CVAISep 3, 2024

EA-RAS: Towards Efficient and Accurate End-to-End Reconstruction of Anatomical Skeleton

arXiv:2409.01555v1h-index: 3
Originality Incremental advance
AI Analysis

This work addresses the need for efficient and accurate skeleton estimation for applications like biology education and human-computer interaction, though it is incremental in improving speed and accuracy over existing anatomical models.

The paper tackles the problem of reconstructing anatomically accurate human skeletons from single RGB images, which is inefficient with existing methods, and proposes EA-RAS, achieving over 800 times faster speed than prior methods while enabling real-time processing.
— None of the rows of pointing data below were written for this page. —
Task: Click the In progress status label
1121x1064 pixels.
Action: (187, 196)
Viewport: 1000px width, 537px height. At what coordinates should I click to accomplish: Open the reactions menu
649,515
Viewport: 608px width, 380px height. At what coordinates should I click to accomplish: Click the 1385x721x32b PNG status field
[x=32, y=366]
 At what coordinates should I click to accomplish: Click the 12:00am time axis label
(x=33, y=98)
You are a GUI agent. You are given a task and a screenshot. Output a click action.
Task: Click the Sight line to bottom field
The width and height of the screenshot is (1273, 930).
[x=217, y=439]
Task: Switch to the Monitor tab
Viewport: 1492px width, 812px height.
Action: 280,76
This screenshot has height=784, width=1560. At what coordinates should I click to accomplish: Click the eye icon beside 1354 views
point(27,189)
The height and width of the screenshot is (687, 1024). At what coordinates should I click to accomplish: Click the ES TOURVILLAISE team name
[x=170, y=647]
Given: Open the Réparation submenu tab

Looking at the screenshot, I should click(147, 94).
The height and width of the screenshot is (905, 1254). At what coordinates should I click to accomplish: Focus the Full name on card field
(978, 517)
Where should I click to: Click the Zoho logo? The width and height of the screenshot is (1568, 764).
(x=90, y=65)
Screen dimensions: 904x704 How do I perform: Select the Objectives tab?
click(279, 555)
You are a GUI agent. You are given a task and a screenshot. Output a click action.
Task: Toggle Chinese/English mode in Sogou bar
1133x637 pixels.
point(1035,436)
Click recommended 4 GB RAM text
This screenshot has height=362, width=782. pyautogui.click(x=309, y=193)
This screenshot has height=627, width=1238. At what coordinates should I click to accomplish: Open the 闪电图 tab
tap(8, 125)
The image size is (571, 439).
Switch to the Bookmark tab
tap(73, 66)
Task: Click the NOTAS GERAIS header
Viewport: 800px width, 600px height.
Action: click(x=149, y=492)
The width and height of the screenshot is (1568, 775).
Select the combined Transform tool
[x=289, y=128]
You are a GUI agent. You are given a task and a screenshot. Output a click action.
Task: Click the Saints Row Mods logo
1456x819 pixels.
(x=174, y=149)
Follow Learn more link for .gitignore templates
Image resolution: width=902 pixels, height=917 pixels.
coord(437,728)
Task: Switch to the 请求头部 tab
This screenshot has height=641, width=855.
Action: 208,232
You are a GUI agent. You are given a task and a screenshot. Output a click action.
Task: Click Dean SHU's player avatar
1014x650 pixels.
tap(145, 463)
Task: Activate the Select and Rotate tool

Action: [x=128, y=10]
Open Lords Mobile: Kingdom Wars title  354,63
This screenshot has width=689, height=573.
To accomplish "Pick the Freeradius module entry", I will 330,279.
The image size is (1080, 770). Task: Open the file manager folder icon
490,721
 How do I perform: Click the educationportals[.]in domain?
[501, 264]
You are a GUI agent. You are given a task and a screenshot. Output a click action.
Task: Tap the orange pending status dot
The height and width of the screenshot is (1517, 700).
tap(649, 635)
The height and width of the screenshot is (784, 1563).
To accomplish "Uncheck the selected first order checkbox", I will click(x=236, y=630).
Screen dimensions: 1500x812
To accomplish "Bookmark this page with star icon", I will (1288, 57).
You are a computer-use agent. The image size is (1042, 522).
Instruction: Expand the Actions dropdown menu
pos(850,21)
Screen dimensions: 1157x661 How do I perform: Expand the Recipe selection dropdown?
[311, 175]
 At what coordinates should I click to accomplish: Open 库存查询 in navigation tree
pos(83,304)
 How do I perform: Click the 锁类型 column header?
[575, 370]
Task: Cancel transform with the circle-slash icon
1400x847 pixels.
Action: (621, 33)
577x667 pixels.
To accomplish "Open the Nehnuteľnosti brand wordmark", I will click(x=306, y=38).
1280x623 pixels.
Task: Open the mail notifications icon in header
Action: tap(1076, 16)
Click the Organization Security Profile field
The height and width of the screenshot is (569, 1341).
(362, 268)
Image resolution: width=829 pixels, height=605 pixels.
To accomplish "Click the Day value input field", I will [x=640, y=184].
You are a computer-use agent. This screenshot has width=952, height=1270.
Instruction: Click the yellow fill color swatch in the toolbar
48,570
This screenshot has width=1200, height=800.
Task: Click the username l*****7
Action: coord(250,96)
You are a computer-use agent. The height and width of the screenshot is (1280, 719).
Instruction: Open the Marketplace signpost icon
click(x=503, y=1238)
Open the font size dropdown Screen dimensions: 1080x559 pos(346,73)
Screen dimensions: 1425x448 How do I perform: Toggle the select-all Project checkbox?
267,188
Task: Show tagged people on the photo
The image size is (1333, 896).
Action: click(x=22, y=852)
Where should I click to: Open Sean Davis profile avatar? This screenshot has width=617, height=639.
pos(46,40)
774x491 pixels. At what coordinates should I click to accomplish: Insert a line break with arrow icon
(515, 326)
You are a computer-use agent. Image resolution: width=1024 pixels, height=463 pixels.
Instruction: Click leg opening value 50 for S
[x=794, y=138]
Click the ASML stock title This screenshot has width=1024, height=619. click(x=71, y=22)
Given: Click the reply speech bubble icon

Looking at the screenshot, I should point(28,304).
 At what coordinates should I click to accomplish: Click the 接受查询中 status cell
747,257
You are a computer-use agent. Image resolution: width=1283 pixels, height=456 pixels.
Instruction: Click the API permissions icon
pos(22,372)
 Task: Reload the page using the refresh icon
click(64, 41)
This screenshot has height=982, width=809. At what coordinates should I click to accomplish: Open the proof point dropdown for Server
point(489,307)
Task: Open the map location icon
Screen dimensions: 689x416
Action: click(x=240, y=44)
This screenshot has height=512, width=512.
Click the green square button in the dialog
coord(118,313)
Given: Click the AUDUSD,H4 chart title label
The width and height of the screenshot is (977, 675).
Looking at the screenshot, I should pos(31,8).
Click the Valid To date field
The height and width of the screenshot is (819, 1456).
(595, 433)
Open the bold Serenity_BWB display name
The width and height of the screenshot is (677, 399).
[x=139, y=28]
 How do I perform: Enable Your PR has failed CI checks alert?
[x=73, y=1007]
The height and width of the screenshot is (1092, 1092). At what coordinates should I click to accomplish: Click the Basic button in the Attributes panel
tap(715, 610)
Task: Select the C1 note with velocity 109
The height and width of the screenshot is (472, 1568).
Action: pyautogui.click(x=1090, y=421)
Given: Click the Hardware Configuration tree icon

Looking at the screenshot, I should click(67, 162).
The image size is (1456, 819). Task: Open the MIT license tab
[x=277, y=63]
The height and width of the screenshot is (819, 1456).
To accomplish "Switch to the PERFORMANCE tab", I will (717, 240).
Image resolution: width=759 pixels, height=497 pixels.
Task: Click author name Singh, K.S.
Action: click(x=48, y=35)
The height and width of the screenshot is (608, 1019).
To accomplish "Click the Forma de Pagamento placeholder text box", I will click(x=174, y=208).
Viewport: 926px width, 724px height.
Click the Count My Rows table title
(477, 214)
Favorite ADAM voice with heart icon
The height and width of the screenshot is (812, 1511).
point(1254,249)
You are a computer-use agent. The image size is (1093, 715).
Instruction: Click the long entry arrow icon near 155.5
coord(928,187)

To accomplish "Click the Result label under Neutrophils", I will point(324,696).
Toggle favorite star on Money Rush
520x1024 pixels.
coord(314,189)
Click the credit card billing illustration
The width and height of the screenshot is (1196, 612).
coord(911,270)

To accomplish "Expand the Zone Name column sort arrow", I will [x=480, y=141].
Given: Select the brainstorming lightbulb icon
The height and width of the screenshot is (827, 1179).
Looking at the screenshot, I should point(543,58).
Efficient, accurate and low-cost estimation of human skeletal information is crucial for a range of applications such as biology education and human-computer interaction. However, current simple skeleton models, which are typically based on 2D-3D joint points, fall short in terms of anatomical fidelity, restricting their utility in fields. On the other hand, more complex models while anatomically precise, are hindered by sophisticate multi-stage processing and the need for extra data like skin meshes, making them unsuitable for real-time applications. To this end, we propose the EA-RAS (Towards Efficient and Accurate End-to-End Reconstruction of Anatomical Skeleton), a single-stage, lightweight, and plug-and-play anatomical skeleton estimator that can provide real-time, accurate anatomically realistic skeletons with arbitrary pose using only a single RGB image input. Additionally, EA-RAS estimates the conventional human-mesh model explicitly, which not only enhances the functionality but also leverages the outside skin information by integrating features into the inside skeleton modeling process. In this work, we also develop a progressive training strategy and integrated it with an enhanced optimization process, enabling the network to obtain initial weights using only a small skin dataset and achieve self-supervision in skeleton reconstruction. Besides, we also provide an optional lightweight post-processing optimization strategy to further improve accuracy for scenarios that prioritize precision over real-time processing. The experiments demonstrated that our regression method is over 800 times faster than existing methods, meeting real-time requirements. Additionally, the post-processing optimization strategy provided can enhance reconstruction accuracy by over 50% and achieve a speed increase of more than 7 times.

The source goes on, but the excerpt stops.